### Text block
■ ■ ■ ■ ■ ■ ■

Updated July 30, 2015 at 10:41 a.m.


Protoceratops - COURTESY OF FAIRBANKS MUSEUM & PLANETARIUM
  • Courtesy of Fairbanks Museum & Planetarium
  • Protoceratops

For the first time in 20 years, the Fairbanks Museum & Planetarium in St. Johnsbury is hosting a traveling exhibit. "Dinosaur Discoveries: Ancient Fossils, New Ideas," organized by the American Museum of Natural History in New York, aims to give viewers an idea of what living, breathing dinosaurs were like. Part of the Fairbanks' yearlong focus on extinction, the exhibit opened this month and will remain on view into December.

"Dinosaur Discoveries" covers four themes. The first section explores musculature and how dinosaurs moved, while the second recaps important scientific discoveries using a diorama of the 130-million-year-old Liaoning Forest. The third focuses on new interpretations of dinosaur behavior, detailing the possible functions of unusual crests and frills. And the final section reviews theories of mass extinction precipitated by an asteroid, volcanic activity or massive climate change.

■ ■ ■ ■ ■ ■ ■

Stored data:

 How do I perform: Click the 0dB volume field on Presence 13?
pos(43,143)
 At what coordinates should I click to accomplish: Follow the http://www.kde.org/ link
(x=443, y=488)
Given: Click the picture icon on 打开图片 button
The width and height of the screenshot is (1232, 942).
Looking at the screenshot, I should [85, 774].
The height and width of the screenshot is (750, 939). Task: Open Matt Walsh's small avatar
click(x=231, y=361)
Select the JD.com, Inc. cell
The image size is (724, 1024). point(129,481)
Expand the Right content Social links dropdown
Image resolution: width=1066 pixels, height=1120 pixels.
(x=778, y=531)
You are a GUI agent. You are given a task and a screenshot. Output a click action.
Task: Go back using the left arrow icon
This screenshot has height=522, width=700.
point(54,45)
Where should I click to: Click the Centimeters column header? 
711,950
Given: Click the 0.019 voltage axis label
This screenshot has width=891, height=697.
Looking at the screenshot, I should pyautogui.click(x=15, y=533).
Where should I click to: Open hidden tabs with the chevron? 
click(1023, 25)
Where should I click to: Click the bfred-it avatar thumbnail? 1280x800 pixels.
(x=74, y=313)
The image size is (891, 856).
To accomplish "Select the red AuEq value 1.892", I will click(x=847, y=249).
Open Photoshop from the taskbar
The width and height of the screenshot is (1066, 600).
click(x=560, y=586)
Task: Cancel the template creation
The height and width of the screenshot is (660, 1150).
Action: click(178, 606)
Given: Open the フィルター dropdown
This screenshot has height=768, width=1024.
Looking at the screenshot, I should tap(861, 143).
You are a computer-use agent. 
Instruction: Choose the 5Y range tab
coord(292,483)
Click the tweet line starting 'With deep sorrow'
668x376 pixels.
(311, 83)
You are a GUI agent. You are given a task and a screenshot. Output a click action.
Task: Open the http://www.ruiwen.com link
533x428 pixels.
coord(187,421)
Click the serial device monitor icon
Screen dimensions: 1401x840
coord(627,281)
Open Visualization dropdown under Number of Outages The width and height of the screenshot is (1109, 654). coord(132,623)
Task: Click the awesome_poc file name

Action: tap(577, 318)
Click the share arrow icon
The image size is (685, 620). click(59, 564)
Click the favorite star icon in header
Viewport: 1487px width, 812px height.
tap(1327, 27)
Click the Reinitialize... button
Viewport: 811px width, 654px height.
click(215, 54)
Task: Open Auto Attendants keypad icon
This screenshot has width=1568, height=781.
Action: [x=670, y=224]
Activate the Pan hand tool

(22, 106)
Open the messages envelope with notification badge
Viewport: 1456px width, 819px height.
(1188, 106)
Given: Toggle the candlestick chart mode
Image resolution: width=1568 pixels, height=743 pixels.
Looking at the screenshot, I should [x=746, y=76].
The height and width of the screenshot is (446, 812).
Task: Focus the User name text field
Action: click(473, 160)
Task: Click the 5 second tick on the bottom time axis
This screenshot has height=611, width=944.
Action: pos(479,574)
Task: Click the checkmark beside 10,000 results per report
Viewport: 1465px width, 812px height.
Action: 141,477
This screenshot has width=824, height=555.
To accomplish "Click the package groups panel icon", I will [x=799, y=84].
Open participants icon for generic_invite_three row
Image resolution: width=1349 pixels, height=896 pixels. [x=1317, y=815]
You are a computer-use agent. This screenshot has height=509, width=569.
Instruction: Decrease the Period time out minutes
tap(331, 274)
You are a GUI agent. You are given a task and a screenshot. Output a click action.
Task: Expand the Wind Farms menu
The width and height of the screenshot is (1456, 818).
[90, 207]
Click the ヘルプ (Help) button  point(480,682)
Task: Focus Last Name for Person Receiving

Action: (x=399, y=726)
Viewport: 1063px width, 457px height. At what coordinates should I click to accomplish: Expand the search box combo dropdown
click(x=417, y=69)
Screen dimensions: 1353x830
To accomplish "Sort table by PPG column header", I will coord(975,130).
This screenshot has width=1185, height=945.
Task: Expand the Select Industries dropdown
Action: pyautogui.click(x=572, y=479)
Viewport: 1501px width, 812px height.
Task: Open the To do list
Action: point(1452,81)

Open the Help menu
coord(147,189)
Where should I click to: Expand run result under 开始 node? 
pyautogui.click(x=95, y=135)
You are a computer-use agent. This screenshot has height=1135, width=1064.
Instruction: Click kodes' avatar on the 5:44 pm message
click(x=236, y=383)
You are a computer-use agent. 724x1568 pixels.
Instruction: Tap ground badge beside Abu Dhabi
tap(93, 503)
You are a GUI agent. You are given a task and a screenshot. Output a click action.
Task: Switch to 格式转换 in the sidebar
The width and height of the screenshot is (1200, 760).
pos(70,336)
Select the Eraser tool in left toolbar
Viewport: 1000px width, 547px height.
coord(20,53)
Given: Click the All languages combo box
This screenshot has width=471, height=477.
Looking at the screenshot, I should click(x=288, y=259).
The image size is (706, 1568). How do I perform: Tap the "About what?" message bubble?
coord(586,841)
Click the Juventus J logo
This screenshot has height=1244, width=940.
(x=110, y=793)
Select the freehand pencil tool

■ ■ ■ ■ ■ ■ ■

### Task instructions
1/ Answer these questions from the piece on the dinosaur exhibit:
(a) Which institution organized "Dinosaur Discoveries: Ancient Fossils, New Ideas"?
(b) How old is the Liaoning Forest depicted in the diorama?
(c) Until when will the exhibit stay on view?
2/ Carry on the piece on the dinosaur exhibit from the point where it stops.

### Answers for the exercise
1/
(a) The American Museum of Natural History in New York.
(b) 130 million years old.
(c) Into December.

2/
Those divisions aren't entirely clear from the displays crammed between cases of meticulously preserved birds and beasts in the Fairbanks' permanent collections. It's a wonder the museum was able to fit the roughly 2,000-square-foot exhibit into its gallery hall at all — the massive Triceratops skull nestled against a case containing a taxidermied bison may make viewers a little claustrophobic. But, for the most part, the mixture of interactive video components, three-dimensional models and explanatory panels provides an instructive and exciting experience.

For example, videos show visitors how an apple looked traveling down the throat of an Apatosaurus and why a Tyrannosaurus rex would lose to an ostrich in a footrace. Below a screen displaying an animation of an Apatosaurus' neck musculature, viewers can get a more tactile experience by fitting two rubbery "neck bones" together.

Museum director Adam Kane says his favorite part of the exhibit is "the diorama that shows the feathered dinosaurs, because it relates so well to the museum" — referring, no doubt, to the thousands of stuffed birds on display.

While the Fairbanks is known for its permanent exhibitions of animal life and, of course, its planetarium, the touring exhibit provides a fresh perspective and gives its visitor traffic a significant boost. "We want to give people a reason to come back," Kane says. "We're constantly upgrading [our] permanent exhibits, but many times that can go unnoticed. Whereas, if you can bring in a traveling exhibit, you can give folks something to come in and see, and then they get to appreciate the rest of the museum."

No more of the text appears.